§ **Work instructions**
Copy the data exactly from the line that contains "The width and height of the screenshot is (996, 566)." through the line that contains "Screen dimensions: 850x1338", keeping both end lines and leaving out everything else.
Listed entries START
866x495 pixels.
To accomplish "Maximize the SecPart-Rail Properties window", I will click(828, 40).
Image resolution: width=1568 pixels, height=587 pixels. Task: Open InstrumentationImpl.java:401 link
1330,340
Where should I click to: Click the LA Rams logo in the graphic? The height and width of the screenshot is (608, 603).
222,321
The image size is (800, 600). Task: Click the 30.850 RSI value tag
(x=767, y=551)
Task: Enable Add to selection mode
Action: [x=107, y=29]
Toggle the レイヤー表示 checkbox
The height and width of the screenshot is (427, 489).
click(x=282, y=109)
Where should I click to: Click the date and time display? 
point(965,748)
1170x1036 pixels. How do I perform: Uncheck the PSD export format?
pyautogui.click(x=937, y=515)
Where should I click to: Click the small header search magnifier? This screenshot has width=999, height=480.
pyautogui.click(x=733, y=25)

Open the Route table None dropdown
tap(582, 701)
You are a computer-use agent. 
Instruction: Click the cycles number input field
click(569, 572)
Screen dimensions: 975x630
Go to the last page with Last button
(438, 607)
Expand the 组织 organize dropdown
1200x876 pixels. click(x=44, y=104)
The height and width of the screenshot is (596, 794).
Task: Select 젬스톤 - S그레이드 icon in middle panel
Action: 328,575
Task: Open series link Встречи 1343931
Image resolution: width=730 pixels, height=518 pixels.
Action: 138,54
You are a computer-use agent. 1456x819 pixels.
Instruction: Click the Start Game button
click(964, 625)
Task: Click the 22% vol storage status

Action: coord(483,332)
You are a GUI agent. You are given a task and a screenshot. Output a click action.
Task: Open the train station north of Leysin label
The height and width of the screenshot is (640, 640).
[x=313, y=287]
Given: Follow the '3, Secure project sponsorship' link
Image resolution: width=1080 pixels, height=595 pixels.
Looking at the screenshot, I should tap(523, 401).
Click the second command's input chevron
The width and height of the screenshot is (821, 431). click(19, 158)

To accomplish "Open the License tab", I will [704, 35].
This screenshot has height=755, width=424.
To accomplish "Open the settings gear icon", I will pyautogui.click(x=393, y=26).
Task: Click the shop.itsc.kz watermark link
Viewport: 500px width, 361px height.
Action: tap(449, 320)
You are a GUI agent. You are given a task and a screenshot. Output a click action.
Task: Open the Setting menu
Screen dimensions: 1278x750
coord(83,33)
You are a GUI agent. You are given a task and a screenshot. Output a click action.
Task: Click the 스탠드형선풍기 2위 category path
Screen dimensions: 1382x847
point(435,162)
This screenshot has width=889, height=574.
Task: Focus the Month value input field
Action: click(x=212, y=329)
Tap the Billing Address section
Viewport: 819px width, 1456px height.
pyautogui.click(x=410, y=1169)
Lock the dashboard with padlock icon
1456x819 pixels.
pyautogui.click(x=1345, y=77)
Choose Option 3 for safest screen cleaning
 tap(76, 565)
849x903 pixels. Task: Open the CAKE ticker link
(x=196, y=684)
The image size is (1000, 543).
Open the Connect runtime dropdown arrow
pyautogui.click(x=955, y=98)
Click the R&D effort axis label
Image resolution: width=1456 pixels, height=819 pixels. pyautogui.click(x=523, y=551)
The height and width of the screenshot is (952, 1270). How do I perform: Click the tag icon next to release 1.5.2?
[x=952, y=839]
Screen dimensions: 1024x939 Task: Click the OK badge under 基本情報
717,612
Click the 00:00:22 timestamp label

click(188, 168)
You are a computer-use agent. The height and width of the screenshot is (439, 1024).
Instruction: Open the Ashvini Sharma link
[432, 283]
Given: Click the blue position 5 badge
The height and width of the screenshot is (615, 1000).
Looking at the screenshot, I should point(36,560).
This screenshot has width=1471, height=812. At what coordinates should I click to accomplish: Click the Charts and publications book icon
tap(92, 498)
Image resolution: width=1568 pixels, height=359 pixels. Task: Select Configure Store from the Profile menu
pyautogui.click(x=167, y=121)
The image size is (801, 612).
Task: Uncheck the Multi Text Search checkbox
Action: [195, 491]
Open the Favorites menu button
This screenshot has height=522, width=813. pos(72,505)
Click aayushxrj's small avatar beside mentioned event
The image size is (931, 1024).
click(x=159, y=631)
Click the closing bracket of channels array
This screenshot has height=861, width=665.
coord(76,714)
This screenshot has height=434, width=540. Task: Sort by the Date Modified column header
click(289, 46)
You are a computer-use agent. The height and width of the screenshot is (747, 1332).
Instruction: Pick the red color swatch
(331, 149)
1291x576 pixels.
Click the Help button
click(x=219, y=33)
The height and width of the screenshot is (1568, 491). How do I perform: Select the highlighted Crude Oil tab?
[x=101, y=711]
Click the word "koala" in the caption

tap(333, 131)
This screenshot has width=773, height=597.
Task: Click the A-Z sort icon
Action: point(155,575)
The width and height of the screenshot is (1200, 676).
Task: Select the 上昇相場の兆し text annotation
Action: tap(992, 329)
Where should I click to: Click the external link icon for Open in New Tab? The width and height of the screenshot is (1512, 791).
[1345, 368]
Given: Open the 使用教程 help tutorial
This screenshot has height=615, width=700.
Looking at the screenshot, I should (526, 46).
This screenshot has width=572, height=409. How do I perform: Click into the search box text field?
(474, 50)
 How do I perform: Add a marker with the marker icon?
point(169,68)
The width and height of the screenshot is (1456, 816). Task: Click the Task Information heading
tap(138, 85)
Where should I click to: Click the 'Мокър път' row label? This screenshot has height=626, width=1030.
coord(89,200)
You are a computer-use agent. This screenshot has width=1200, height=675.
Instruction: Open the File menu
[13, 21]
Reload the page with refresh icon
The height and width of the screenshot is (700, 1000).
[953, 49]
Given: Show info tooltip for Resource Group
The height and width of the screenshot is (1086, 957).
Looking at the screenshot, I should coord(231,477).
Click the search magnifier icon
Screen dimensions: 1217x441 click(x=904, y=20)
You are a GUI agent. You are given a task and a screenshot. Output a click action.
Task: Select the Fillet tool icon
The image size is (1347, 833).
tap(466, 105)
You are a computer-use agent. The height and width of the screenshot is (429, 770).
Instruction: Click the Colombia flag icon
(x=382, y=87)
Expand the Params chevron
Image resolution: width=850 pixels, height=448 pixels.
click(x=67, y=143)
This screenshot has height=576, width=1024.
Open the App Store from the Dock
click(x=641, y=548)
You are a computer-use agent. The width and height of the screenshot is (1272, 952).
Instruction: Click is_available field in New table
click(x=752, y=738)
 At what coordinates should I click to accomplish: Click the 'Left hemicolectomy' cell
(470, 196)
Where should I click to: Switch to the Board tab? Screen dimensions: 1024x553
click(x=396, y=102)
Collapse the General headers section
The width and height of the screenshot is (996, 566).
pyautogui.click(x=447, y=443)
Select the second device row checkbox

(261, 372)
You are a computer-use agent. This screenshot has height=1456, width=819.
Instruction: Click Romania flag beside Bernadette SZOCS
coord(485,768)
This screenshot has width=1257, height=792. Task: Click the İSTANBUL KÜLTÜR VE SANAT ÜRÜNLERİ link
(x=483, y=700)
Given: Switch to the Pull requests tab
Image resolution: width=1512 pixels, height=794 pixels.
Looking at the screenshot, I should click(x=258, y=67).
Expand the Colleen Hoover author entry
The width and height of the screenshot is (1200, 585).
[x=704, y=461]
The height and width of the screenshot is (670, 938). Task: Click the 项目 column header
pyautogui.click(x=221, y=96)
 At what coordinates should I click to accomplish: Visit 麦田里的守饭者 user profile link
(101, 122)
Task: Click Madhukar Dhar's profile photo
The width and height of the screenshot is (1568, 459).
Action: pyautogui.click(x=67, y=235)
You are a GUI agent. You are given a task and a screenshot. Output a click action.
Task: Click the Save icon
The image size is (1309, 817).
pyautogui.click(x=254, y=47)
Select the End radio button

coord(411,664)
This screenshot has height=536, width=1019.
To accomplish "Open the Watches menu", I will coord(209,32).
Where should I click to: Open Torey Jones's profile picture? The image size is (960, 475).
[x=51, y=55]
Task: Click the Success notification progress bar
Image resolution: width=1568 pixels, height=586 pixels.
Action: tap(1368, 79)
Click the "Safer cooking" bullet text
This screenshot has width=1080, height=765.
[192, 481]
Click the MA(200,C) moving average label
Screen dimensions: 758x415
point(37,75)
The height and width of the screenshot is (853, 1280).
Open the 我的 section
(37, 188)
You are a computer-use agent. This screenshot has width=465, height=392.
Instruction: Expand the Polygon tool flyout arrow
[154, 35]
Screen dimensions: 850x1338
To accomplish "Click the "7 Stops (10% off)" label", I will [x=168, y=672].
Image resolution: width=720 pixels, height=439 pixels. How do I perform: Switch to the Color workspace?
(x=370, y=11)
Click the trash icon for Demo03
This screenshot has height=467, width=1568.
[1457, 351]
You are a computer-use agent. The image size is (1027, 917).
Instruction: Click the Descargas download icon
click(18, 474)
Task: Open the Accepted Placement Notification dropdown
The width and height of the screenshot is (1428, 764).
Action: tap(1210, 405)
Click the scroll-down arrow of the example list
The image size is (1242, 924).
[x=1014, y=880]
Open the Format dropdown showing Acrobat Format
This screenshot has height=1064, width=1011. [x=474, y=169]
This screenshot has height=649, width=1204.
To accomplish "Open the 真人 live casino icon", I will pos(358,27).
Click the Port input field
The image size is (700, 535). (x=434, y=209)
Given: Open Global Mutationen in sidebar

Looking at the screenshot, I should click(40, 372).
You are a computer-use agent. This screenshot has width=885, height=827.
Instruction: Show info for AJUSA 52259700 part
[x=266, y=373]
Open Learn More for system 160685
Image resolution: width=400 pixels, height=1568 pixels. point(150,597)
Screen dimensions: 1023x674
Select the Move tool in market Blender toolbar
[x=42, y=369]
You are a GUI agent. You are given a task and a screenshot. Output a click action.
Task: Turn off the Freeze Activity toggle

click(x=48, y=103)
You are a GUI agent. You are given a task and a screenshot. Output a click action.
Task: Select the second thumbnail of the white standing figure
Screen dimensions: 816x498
Listed entries END
§ **Task answer**
The width and height of the screenshot is (996, 566).
pyautogui.click(x=447, y=443)
Select the second device row checkbox

(261, 372)
You are a computer-use agent. This screenshot has height=1456, width=819.
Instruction: Click Romania flag beside Bernadette SZOCS
coord(485,768)
This screenshot has width=1257, height=792. Task: Click the İSTANBUL KÜLTÜR VE SANAT ÜRÜNLERİ link
(x=483, y=700)
Given: Switch to the Pull requests tab
Image resolution: width=1512 pixels, height=794 pixels.
Looking at the screenshot, I should click(x=258, y=67).
Expand the Colleen Hoover author entry
The width and height of the screenshot is (1200, 585).
[x=704, y=461]
The height and width of the screenshot is (670, 938). Task: Click the 项目 column header
pyautogui.click(x=221, y=96)
 At what coordinates should I click to accomplish: Visit 麦田里的守饭者 user profile link
(101, 122)
Task: Click Madhukar Dhar's profile photo
The width and height of the screenshot is (1568, 459).
Action: pyautogui.click(x=67, y=235)
You are a GUI agent. You are given a task and a screenshot. Output a click action.
Task: Click the Save icon
The image size is (1309, 817).
pyautogui.click(x=254, y=47)
Select the End radio button

coord(411,664)
This screenshot has height=536, width=1019.
To accomplish "Open the Watches menu", I will coord(209,32).
Where should I click to: Open Torey Jones's profile picture? The image size is (960, 475).
[x=51, y=55]
Task: Click the Success notification progress bar
Image resolution: width=1568 pixels, height=586 pixels.
Action: tap(1368, 79)
Click the "Safer cooking" bullet text
This screenshot has width=1080, height=765.
[192, 481]
Click the MA(200,C) moving average label
Screen dimensions: 758x415
point(37,75)
The height and width of the screenshot is (853, 1280).
Open the 我的 section
(37, 188)
You are a computer-use agent. This screenshot has width=465, height=392.
Instruction: Expand the Polygon tool flyout arrow
[154, 35]
Screen dimensions: 850x1338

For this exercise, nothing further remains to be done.